● **YOUR TASK**
Wherever the string "agent" shows up in the records below, return that line.

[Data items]

------

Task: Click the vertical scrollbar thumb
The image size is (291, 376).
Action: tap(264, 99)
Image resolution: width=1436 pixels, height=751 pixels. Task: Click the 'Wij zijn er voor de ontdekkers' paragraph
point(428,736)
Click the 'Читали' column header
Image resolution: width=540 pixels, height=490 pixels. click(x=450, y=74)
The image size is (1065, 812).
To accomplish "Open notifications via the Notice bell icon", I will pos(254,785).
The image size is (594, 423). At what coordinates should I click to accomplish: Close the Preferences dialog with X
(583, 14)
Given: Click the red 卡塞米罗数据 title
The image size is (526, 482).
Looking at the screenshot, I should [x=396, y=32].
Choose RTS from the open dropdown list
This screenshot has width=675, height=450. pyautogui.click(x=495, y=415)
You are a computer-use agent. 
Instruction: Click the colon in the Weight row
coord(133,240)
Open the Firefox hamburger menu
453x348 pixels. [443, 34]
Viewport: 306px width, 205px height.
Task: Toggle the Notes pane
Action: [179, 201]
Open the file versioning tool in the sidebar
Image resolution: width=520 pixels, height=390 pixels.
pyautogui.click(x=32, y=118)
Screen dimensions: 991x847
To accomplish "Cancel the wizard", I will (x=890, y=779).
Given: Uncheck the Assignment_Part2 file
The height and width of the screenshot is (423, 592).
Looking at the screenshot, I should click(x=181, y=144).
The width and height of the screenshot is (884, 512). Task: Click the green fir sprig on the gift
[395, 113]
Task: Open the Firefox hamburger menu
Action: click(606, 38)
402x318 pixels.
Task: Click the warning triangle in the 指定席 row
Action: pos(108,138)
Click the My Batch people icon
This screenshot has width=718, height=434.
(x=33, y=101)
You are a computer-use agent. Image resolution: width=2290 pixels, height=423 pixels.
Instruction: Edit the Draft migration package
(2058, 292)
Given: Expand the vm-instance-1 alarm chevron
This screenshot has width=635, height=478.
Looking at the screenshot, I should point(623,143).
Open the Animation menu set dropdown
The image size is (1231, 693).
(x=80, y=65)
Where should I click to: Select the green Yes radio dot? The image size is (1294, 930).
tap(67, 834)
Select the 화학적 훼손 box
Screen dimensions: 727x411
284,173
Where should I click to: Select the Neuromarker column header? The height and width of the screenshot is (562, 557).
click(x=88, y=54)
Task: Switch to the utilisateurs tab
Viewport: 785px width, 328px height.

------

● **RESULT OF THIS TASK**
You are a computer-use agent. 
You are a computer-use agent. Image resolution: width=2290 pixels, height=423 pixels.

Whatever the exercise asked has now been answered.